Exercise prompt>
Retype, word for word, each line between the lines holding "Instruction: Click the Kodee" and "Click the Resume Program icon", inclusive, and leave the rest of the data alone.

Supplied data Start Marker

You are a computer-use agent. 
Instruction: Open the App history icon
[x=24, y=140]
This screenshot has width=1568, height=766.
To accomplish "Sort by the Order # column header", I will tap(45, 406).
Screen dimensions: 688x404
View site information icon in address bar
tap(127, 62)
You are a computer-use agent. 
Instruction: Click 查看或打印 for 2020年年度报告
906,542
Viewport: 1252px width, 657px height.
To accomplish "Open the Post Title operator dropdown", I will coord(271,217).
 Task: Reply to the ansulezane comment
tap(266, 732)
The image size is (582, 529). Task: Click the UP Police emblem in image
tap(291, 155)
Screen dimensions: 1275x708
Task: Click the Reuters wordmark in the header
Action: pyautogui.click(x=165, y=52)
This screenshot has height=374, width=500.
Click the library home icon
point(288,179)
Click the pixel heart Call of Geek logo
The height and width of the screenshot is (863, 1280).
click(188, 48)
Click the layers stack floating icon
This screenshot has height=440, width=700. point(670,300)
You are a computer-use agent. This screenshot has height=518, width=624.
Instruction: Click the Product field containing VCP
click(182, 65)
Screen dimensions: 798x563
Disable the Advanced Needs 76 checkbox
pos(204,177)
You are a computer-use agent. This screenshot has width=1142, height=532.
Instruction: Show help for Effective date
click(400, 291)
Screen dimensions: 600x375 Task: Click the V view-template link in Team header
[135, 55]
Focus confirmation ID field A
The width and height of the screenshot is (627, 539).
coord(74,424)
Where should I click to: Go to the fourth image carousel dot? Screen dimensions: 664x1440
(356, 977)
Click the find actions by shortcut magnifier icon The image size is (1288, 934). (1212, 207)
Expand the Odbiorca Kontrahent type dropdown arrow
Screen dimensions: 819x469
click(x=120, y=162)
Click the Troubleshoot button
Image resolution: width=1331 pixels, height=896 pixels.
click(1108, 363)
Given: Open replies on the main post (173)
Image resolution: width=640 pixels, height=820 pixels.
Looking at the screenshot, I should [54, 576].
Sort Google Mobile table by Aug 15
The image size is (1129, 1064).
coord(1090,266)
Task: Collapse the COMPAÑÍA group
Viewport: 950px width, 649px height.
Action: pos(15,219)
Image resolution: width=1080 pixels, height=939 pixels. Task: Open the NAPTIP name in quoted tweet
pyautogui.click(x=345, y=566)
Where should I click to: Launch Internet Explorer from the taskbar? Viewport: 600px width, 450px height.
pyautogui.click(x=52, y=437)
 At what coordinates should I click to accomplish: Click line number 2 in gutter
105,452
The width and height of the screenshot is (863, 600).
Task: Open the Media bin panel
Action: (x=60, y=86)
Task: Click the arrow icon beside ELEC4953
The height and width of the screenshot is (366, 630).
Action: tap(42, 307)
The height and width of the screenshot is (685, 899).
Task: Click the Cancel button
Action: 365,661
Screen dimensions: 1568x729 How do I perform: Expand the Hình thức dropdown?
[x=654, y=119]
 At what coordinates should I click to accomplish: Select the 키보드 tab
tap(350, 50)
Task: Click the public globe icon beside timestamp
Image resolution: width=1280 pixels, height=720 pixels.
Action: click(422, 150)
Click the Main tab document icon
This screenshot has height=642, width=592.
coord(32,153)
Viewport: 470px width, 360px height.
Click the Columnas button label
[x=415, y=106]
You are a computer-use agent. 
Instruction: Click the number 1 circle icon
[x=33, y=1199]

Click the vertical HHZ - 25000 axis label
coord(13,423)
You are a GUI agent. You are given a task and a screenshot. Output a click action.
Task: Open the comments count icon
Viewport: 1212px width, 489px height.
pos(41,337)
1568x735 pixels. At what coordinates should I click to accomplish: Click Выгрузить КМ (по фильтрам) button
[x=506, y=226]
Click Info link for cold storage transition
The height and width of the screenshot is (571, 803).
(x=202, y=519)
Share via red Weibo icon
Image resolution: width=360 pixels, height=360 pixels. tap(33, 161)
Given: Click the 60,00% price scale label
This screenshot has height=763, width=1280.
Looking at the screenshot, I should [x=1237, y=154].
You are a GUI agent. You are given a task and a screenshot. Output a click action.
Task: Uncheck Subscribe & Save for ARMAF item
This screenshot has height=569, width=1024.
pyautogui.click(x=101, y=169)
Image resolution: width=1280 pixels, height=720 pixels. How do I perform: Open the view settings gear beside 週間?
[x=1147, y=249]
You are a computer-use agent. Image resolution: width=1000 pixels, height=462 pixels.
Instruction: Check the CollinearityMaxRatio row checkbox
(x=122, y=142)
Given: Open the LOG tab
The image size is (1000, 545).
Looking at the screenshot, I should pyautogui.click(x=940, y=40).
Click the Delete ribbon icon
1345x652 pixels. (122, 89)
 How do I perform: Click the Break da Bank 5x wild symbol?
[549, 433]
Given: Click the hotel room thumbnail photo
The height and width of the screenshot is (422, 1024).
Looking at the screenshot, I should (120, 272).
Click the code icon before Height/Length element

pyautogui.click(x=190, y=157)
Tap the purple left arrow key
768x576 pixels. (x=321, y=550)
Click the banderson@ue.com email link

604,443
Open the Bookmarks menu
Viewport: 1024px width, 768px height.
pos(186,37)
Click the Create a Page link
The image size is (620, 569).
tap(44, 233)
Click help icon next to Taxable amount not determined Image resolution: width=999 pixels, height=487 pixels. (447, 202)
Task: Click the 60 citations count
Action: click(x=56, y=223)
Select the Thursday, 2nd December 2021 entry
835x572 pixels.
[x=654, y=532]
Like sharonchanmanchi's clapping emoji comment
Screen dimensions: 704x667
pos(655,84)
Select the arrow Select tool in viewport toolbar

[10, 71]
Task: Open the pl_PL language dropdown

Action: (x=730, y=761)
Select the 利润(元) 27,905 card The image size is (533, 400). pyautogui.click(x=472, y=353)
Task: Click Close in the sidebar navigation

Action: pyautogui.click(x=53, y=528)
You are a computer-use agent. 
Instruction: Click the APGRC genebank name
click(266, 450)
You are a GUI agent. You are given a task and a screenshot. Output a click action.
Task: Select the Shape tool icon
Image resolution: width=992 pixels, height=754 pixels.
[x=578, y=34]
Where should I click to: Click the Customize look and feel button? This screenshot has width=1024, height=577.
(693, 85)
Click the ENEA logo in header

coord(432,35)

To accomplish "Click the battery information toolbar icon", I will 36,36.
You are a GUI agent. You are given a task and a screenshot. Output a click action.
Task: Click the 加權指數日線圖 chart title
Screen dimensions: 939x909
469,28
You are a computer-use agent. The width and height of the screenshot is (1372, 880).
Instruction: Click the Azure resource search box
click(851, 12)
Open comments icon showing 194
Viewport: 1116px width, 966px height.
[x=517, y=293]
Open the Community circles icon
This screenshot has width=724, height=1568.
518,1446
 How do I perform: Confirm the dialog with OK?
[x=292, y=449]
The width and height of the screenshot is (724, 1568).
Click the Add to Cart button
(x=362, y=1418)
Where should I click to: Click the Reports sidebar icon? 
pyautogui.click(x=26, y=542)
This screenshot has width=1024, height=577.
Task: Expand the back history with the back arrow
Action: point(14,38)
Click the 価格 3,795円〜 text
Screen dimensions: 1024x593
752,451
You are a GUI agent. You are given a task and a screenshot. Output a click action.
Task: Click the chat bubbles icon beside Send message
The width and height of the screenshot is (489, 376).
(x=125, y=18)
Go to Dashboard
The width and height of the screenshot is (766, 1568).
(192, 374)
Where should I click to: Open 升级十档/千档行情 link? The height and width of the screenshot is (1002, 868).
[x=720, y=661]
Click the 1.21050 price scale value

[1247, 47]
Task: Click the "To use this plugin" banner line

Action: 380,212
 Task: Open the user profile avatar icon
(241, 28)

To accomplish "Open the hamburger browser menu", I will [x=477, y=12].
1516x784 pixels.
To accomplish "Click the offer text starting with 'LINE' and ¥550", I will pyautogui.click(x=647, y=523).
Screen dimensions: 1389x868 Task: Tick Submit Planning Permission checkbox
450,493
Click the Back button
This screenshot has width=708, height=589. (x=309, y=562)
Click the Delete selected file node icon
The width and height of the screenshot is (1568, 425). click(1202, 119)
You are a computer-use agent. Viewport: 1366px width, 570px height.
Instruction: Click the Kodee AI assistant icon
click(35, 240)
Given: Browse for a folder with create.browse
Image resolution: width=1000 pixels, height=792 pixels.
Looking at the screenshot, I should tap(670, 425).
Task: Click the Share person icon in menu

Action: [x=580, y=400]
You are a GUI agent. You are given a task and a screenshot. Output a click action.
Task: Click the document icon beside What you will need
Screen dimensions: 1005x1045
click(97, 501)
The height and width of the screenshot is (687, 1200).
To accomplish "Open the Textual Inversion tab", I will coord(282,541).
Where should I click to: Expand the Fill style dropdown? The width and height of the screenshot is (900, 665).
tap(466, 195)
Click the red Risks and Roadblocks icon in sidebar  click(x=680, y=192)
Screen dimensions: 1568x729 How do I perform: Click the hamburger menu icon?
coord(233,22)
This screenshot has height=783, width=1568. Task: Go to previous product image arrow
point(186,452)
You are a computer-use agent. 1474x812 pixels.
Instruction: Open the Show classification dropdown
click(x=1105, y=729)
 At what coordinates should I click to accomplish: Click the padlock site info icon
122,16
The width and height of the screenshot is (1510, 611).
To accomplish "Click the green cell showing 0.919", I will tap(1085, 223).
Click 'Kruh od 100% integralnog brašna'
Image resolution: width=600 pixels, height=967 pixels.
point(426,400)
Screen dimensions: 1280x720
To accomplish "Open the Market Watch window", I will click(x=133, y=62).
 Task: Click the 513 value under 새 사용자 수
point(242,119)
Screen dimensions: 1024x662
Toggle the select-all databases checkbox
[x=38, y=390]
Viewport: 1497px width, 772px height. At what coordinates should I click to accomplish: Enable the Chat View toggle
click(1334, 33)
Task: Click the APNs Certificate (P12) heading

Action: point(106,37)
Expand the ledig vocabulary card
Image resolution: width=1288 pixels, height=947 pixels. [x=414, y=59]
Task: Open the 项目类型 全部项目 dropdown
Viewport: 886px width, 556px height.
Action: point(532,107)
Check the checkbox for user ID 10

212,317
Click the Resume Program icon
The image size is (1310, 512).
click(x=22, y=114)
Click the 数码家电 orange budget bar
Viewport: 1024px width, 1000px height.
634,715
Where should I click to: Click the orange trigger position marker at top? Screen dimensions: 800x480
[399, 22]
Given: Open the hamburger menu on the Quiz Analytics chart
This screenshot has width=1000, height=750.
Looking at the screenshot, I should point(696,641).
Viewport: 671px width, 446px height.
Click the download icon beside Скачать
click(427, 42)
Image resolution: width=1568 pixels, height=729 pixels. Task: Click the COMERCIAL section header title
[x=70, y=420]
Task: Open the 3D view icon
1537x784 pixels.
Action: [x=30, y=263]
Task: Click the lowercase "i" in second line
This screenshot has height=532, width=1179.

Supplied data End Marker

Answer to this exercise>
Instruction: Click the Kodee AI assistant icon
click(35, 240)
Given: Browse for a folder with create.browse
Image resolution: width=1000 pixels, height=792 pixels.
Looking at the screenshot, I should tap(670, 425).
Task: Click the Share person icon in menu

Action: [x=580, y=400]
You are a GUI agent. You are given a task and a screenshot. Output a click action.
Task: Click the document icon beside What you will need
Screen dimensions: 1005x1045
click(97, 501)
The height and width of the screenshot is (687, 1200).
To accomplish "Open the Textual Inversion tab", I will coord(282,541).
Where should I click to: Expand the Fill style dropdown? The width and height of the screenshot is (900, 665).
tap(466, 195)
Click the red Risks and Roadblocks icon in sidebar  click(x=680, y=192)
Screen dimensions: 1568x729 How do I perform: Click the hamburger menu icon?
coord(233,22)
This screenshot has height=783, width=1568. Task: Go to previous product image arrow
point(186,452)
You are a computer-use agent. 1474x812 pixels.
Instruction: Open the Show classification dropdown
click(x=1105, y=729)
 At what coordinates should I click to accomplish: Click the padlock site info icon
122,16
The width and height of the screenshot is (1510, 611).
To accomplish "Click the green cell showing 0.919", I will tap(1085, 223).
Click 'Kruh od 100% integralnog brašna'
Image resolution: width=600 pixels, height=967 pixels.
point(426,400)
Screen dimensions: 1280x720
To accomplish "Open the Market Watch window", I will click(x=133, y=62).
 Task: Click the 513 value under 새 사용자 수
point(242,119)
Screen dimensions: 1024x662
Toggle the select-all databases checkbox
[x=38, y=390]
Viewport: 1497px width, 772px height. At what coordinates should I click to accomplish: Enable the Chat View toggle
click(1334, 33)
Task: Click the APNs Certificate (P12) heading

Action: point(106,37)
Expand the ledig vocabulary card
Image resolution: width=1288 pixels, height=947 pixels. [x=414, y=59]
Task: Open the 项目类型 全部项目 dropdown
Viewport: 886px width, 556px height.
Action: point(532,107)
Check the checkbox for user ID 10

212,317
Click the Resume Program icon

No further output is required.